*** Block opens ***

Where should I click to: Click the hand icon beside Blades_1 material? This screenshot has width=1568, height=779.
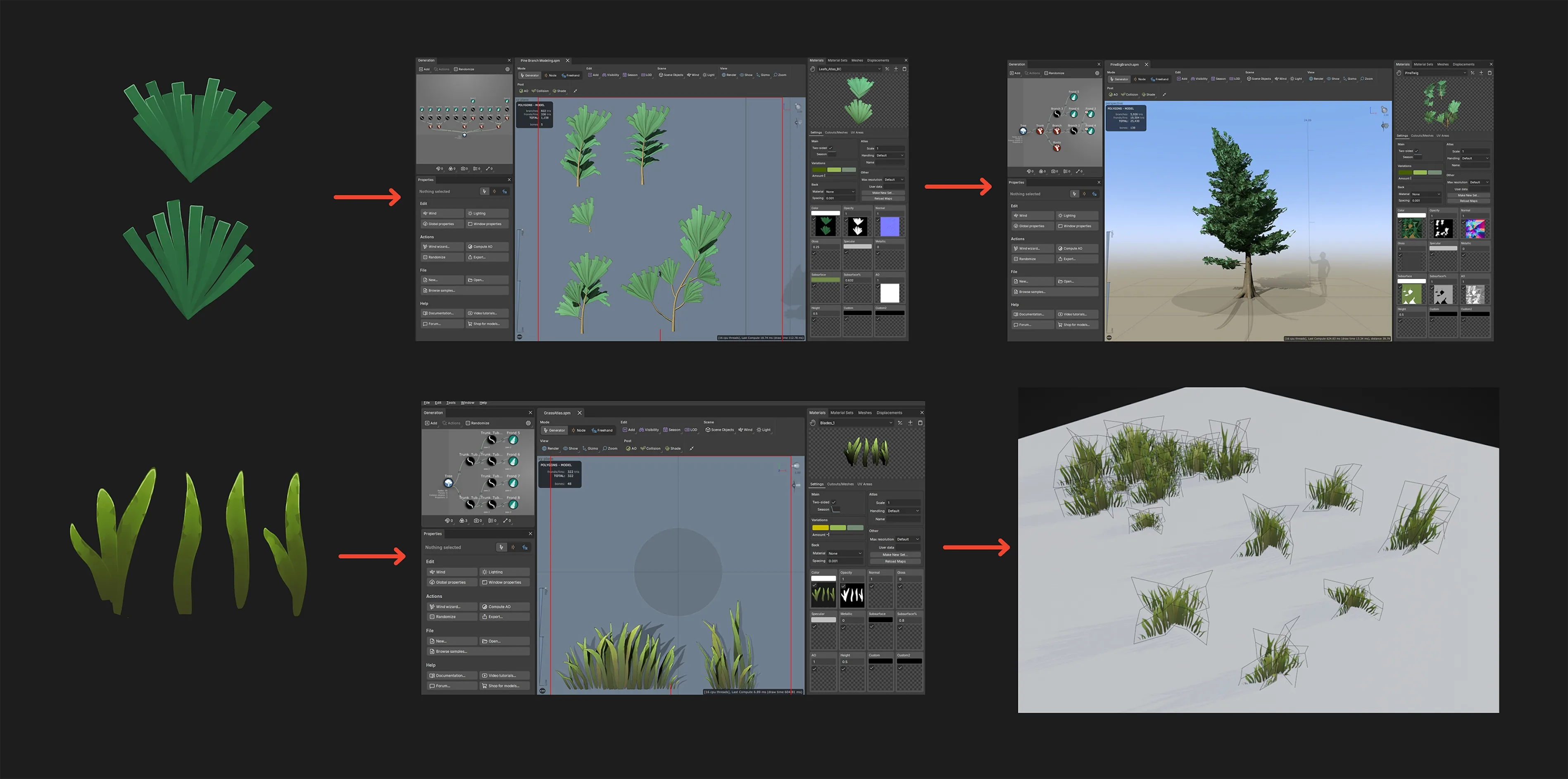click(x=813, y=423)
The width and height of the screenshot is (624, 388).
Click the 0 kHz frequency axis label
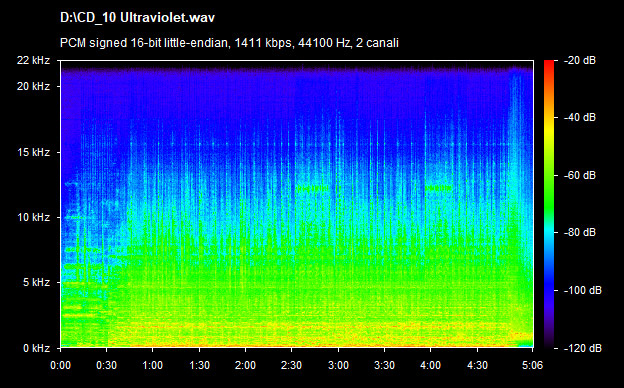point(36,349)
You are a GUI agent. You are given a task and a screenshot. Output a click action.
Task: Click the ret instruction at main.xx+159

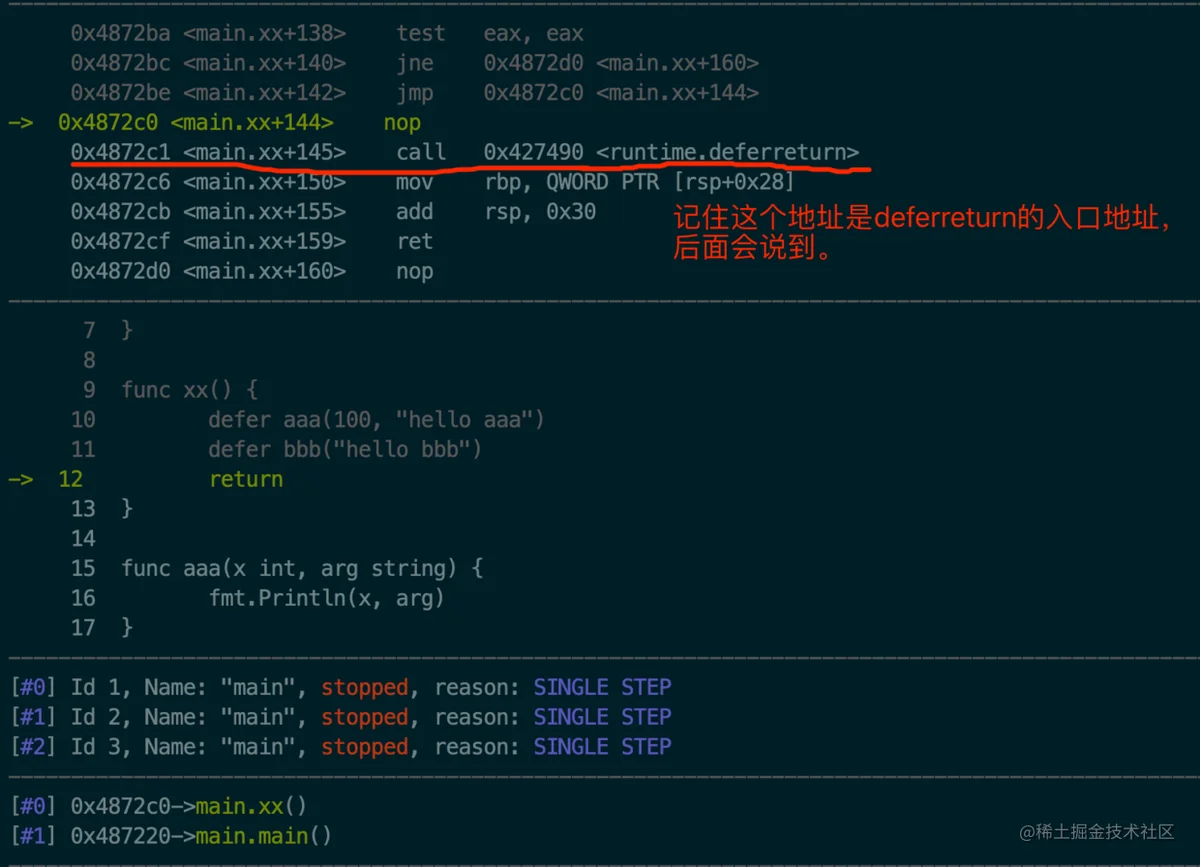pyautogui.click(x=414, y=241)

*** Block closes ***

▶ WORK INSTRUCTIONS:
Exactly as written above, print every record, and keep the pictures out.

▶ EXERCISE RESULT:
Where should I click to: Click the hand icon beside Blades_1 material? This screenshot has width=1568, height=779.
click(x=813, y=423)
The width and height of the screenshot is (624, 388).
Click the 0 kHz frequency axis label
point(36,349)
You are a GUI agent. You are given a task and a screenshot. Output a click action.
Task: Click the ret instruction at main.xx+159

pyautogui.click(x=414, y=241)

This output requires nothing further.